### SUPPLIED TEXT:
((
Red Curtain’s show must go on despite construction

MARYSVILLE — Red Curtain's show must go on despite ongoing construction.

MARYSVILLE — Red Curtain’s show must go on despite ongoing construction.

Director David Bailey is excited to be putting on the classic “Arsenic and Old Lace” play in Red Curtain’s new, huge facility.

“Dunn proved that live theater will work here” in Marysville, Bailey said of Dunn Lumber, the previous Red Curtain site.

Red Curtain’s new home is in a commercial space at the back of the Goodwill shopping area on State Avenue. The arts center features a big lobby, office, the primary theater space, green rooms and storage. The theater, with its 50-foot-wide stage, will seat about 130 people.

The second floor offers space for classes, rehearsing, costumes, concessions and more storage.

“This is phenomenal,” Bailey said.
))
### DATASET SECTION:
((
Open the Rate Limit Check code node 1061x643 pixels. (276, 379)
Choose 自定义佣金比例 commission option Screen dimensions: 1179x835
))
### DIRECTIVES:
[a] List every feature of the arts center named in the Red Curtain article's sentence that begins "The arts center features".
[b] Print the Red Curtain article verbatim, starting at "Red Curtain’s new home" and ending at "about 130 people.".
[c] Translate this sentence from the Red Curtain article into Spanish: "The theater, with its 50-foot-wide stage, will seat about 130 people."

### SOLUTION LIST:
[a]
big lobby
office
primary theater space
green rooms
storage

[b]
Red Curtain’s new home is in a commercial space at the back of the Goodwill shopping area on State Avenue. The arts center features a big lobby, office, the primary theater space, green rooms and storage. The theater, with its 50-foot-wide stage, will seat about 130 people.

[c] El teatro, con su escenario de 50 pies de ancho, tendrá capacidad para unas 130 personas.